- _Records supplied_
- - - - -

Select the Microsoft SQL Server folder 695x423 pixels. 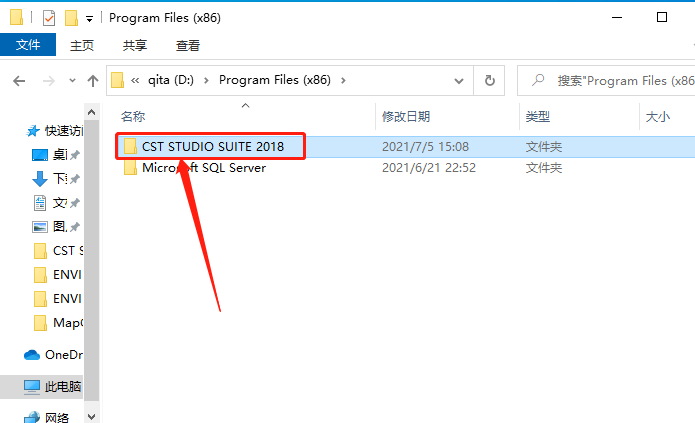tap(204, 168)
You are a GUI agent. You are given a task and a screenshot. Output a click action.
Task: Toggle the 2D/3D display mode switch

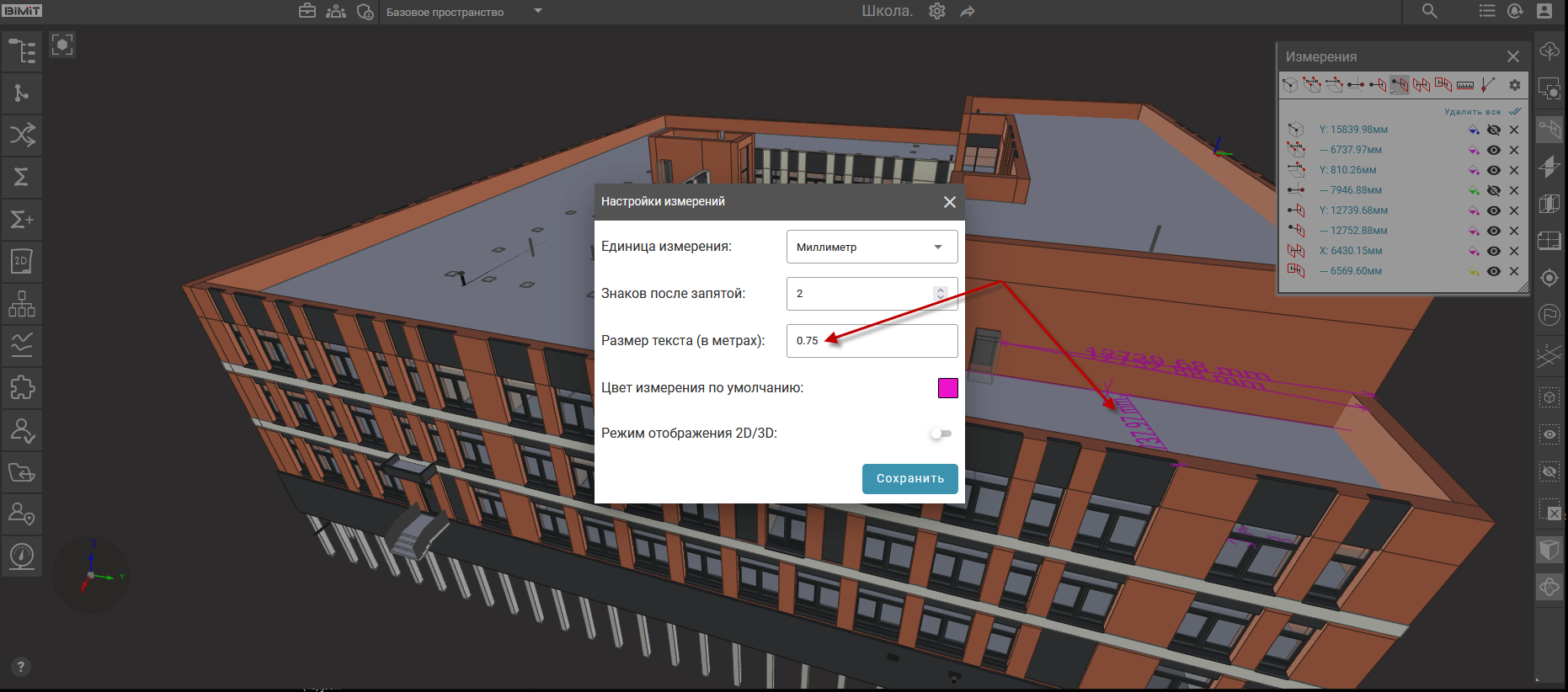click(941, 434)
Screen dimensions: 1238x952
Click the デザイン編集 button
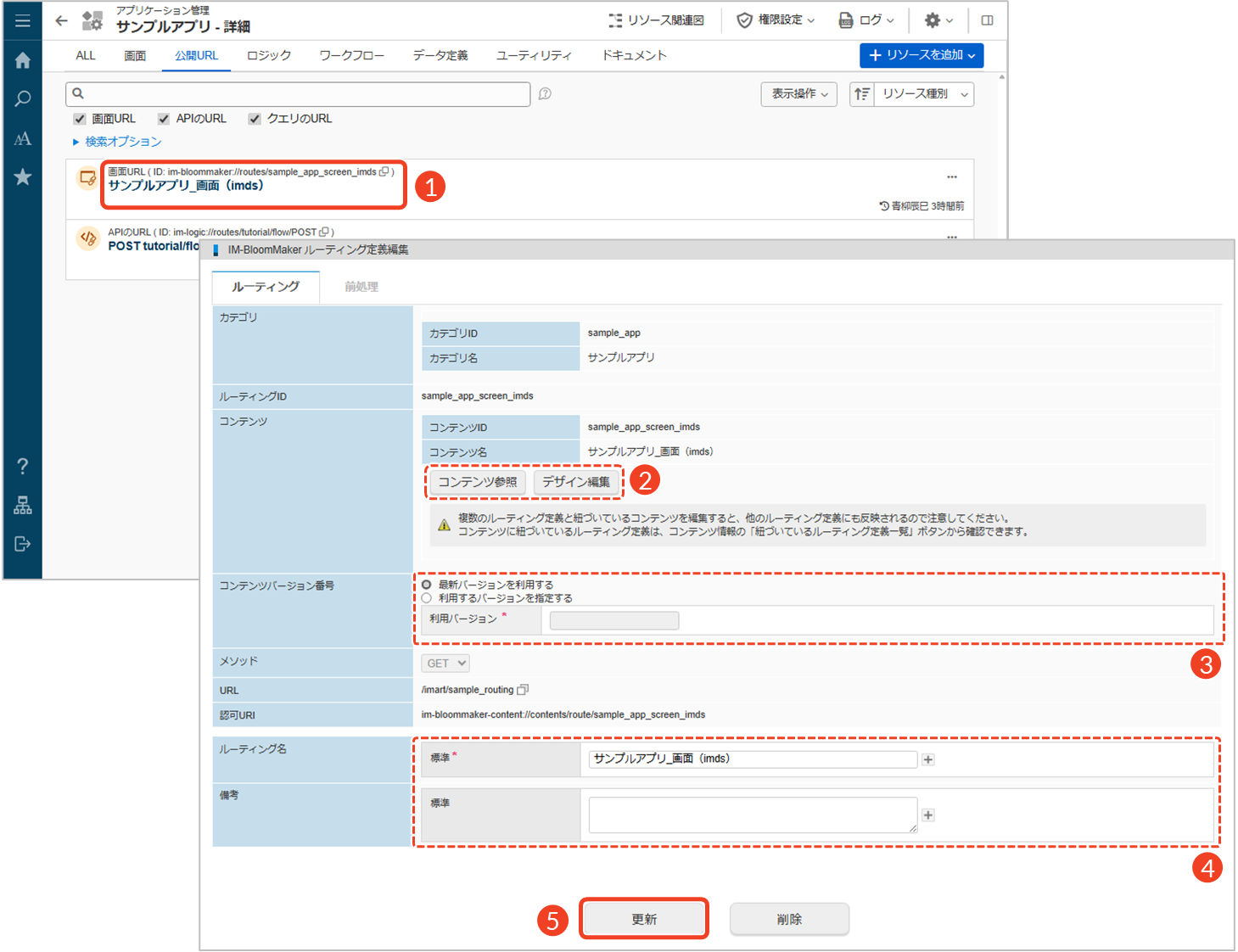coord(576,482)
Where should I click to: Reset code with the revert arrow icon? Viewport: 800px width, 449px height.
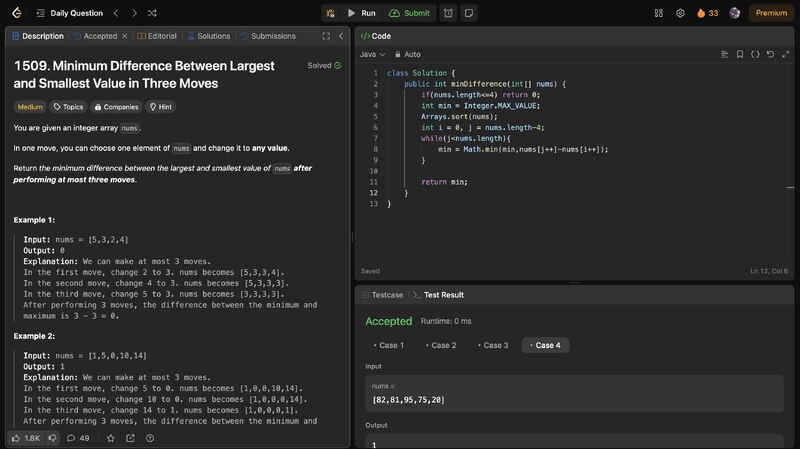pos(769,54)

- - - - -

Starting at the line with "Task: Toggle the 2D/3D display mode switch" and stopping at the final line of the material, reproduce each line exactly, both ends included. Leave the pictures out.

Task: Toggle the 2D/3D display mode switch

click(941, 434)
Screen dimensions: 1238x952
Click the デザイン編集 button
coord(576,482)
Where should I click to: Reset code with the revert arrow icon? Viewport: 800px width, 449px height.
pos(769,54)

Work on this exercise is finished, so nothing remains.